Formative tasks or assignments are types of tasks or questions can be used to help the students realize what they know or don’t know, as well as to help you determine what they have difficulty with. They are called formative, because they are not designed to evaluate the student (like a quiz), but to help them think about the materials and deepen their own understanding by working through the questions.
1 Beforehand: Warm-up questions
Before the lesson, the student is asked a question regarding the upcoming material, either to prime him/her, or to have him/her engage with the reading material before the lesson.This is like a pre-class quiz or assignment about the material. For example:
- The professor will lecture on neutrinos in the next physics lecture. You prime them by emailing them the following question: “What do you know about neutrinos? Do you think it would be possible for some neutrinos to exceed the speed of light? How?” They are required to explain their thoughts by email in 1-2 paragraphs before your next meeting, or before their next class, and the question will be discussed in your next meeting with the students.
- The professor will cover chapter 8 in the next lecture, and it will be helpful if the students read it beforehand. You ask your students one or a few questions about key concepts or terms in the chapter before their class, asking them to explain by email in 1-2 paragraphs before your next meeting, or before their next class, and the question will be discussed in your next meeting with the students.
- You are helping freshman to understand the theory of evolution in their biology class. Before the next meeting, you email your students the following question: “What is a theory – what does ‘theory’ mean in science? Is it the same as ‘theory’ as the word is commonly used outside of science?” The students are required to email you a one-paragraph response at least one day before your next session. This is necessary because many college science professors fail to explain this explicitly, possibly causing confusion for your students. From their responses, you can identify and address their misunderstandings of the scientific usage of the term ‘theory.’
2 Wrap-up questions
The following questions can be given to have students think more about the professor’s lecture that they have just heard.
- A simple conceptual question based on the readings, lecture, or concepts discussed in class. For example: “You’ve learned today about X. But what about Y?” or “How would this apply to Y?” This challenges students to extend or transfer their knowledge by applying it to something new.

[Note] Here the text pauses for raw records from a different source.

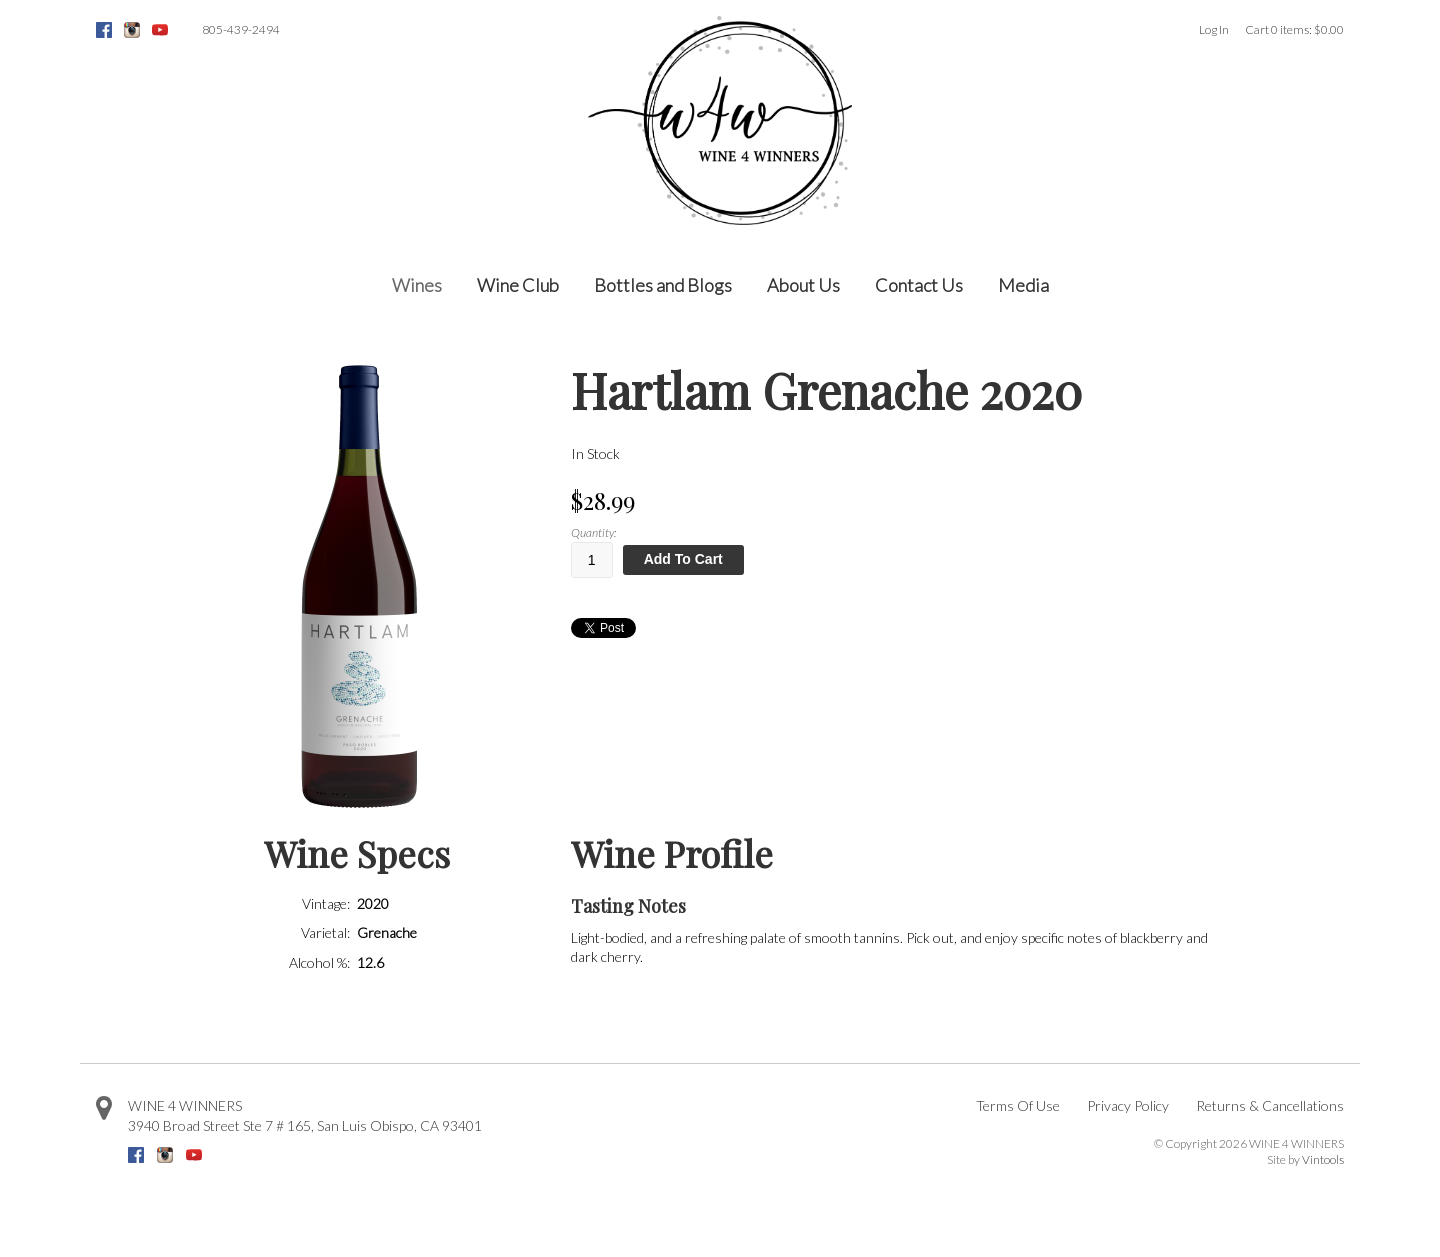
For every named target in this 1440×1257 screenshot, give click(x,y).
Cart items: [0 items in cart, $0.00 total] (1294, 29)
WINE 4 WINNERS (185, 1105)
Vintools (1323, 1159)
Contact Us (919, 285)
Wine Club (518, 285)
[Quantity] (592, 560)
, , (305, 1125)
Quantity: (593, 532)
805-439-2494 (241, 29)
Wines (417, 285)
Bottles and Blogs (663, 285)
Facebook (104, 30)
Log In (1214, 29)
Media (1023, 285)
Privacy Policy (1128, 1105)
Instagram (132, 30)
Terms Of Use (1018, 1105)
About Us (803, 285)
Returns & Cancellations (1270, 1105)
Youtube (160, 30)
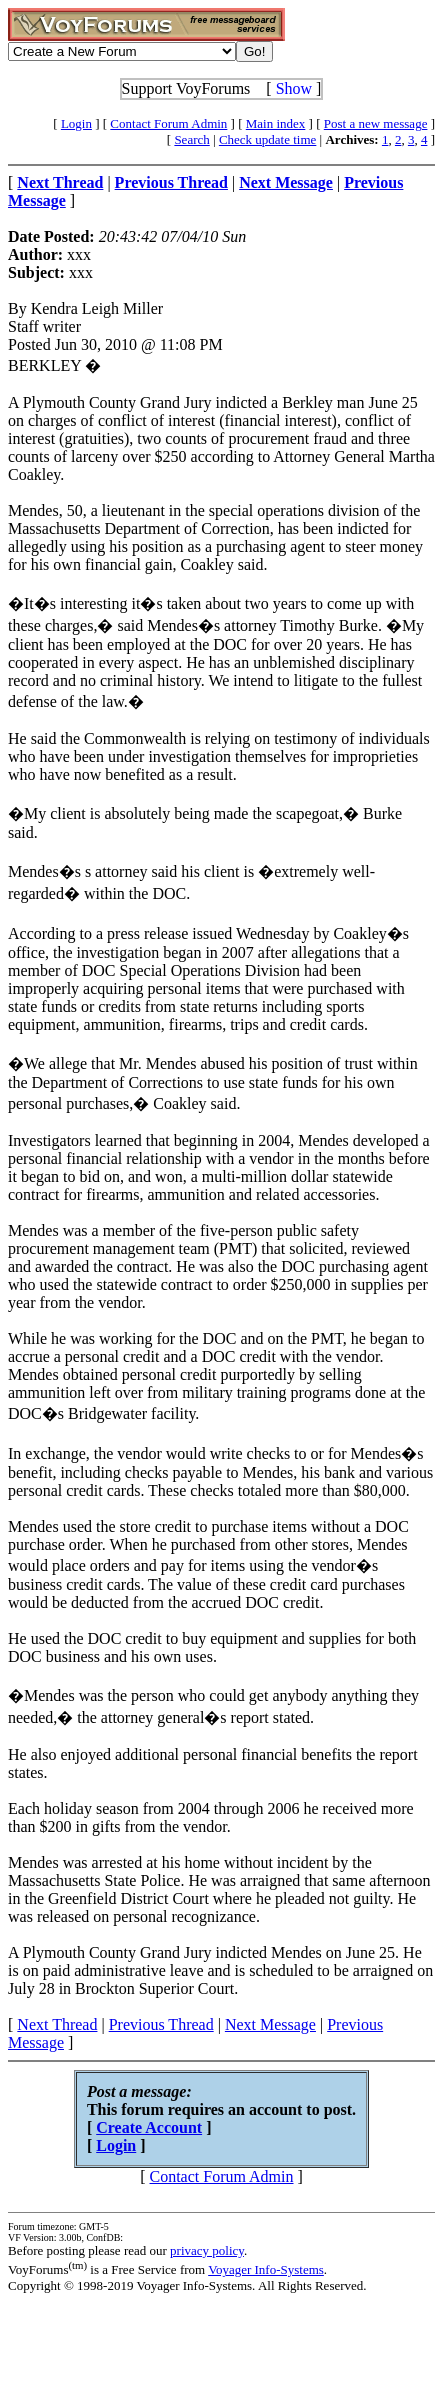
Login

- Explain your understanding of X (ideas, terminology, concepts).
- Muddiest point: What was one point (idea, concept, term, etc.) that you did not understand in today’s lecture? What did you not understand about X?
- What questions do you have about this? What would you like more explanation about?
- What was the main idea / main ideas of today’s class / lecture?
- What was the most important thing you learned from my lecture today?
- Write a summary of the main ideas of today’s lecture / class.
- Have students react to a specific idea discussed in class.
- Graphic organizers: Construct a graph / concept map / chart / diagram / flow chart / outline to illustrate or explain the contents discussed today (or contents from the textbook chapter).
- Do you agree with X? Can you come up with a better explanation?
- How well would X (or X’s idea) apply to another case like Y?
- Can you provide another example of X?
- How would you explain X in your own words?
- A relatively simple problem solving activity based on the concepts learned.
- What would happen if Z were different?